┌────────

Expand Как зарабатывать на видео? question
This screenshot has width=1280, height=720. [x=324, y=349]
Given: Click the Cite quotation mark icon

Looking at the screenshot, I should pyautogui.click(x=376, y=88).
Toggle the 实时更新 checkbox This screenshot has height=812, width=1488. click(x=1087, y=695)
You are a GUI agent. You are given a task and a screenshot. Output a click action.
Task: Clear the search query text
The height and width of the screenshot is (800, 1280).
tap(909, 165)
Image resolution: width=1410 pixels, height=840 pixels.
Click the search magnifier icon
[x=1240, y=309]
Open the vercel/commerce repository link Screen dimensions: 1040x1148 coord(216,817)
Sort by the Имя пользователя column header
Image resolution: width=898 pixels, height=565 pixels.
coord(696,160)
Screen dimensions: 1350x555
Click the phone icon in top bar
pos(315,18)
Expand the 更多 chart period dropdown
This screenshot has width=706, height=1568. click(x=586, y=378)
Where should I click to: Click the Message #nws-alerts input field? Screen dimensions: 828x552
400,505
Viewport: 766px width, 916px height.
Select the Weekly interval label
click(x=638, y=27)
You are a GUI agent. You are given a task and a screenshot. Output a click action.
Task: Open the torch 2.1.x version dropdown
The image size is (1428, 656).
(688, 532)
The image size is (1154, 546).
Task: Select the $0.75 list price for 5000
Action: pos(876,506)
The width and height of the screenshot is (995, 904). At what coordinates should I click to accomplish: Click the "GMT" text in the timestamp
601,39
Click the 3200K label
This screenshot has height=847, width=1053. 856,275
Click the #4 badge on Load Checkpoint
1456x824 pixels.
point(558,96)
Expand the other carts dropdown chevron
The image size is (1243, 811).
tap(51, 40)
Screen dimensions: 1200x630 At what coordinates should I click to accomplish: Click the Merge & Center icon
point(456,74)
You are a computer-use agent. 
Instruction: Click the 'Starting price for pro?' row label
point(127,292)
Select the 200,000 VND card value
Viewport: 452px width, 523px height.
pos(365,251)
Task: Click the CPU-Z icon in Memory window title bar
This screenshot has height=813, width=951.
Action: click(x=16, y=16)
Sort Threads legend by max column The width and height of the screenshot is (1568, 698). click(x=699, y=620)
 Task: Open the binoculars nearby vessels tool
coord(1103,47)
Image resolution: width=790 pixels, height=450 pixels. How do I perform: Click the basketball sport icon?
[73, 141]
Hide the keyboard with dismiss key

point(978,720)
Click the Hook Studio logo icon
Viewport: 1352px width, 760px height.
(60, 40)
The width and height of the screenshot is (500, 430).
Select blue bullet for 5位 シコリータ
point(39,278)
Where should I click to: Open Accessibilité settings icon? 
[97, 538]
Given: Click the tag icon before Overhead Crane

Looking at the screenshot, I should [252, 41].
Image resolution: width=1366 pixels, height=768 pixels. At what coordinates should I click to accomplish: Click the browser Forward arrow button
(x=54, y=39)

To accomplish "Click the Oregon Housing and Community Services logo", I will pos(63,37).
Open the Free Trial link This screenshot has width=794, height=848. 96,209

└────────

▶ TASK INSTRUCTIONS: Pick out each line in the data that contains the word "Where" and copy it.

▶ WRITTEN RESPONSE:
Where should I click to: Click the Message #nws-alerts input field? Screen dimensions: 828x552
Where should I click to: Open Accessibilité settings icon? 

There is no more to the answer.